Task details – Write out, word for word, only the rows below that start with the line containing "Task: Tap the dark" and go on through the line containing "click(173, 63)", including both of those lines.

Records supplied –
--*--

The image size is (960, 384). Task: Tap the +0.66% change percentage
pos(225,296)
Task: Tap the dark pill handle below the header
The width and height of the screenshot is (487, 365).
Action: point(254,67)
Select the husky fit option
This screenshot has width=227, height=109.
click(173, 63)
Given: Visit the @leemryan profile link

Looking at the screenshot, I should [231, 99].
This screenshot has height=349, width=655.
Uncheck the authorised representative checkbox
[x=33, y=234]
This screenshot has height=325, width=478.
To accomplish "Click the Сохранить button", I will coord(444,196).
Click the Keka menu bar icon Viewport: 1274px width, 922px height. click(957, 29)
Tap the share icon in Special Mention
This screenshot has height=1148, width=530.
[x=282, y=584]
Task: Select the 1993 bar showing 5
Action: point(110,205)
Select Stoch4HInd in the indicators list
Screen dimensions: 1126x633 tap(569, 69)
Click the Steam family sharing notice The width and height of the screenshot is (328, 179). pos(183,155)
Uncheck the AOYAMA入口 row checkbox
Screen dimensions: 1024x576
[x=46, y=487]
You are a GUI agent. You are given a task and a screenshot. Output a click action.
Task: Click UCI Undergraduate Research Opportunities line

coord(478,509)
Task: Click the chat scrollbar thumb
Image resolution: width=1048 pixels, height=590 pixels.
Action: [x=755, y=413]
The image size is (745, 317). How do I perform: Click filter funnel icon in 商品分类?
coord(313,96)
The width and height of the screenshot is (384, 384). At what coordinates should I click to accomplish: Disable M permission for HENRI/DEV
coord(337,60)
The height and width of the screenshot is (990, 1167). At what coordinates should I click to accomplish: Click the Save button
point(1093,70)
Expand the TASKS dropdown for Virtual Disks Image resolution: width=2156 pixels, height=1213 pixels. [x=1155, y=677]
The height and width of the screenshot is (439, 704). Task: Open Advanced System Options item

--*--

In response –
Task: Tap the dark pill handle below the header
The width and height of the screenshot is (487, 365).
Action: point(254,67)
Select the husky fit option
This screenshot has width=227, height=109.
click(173, 63)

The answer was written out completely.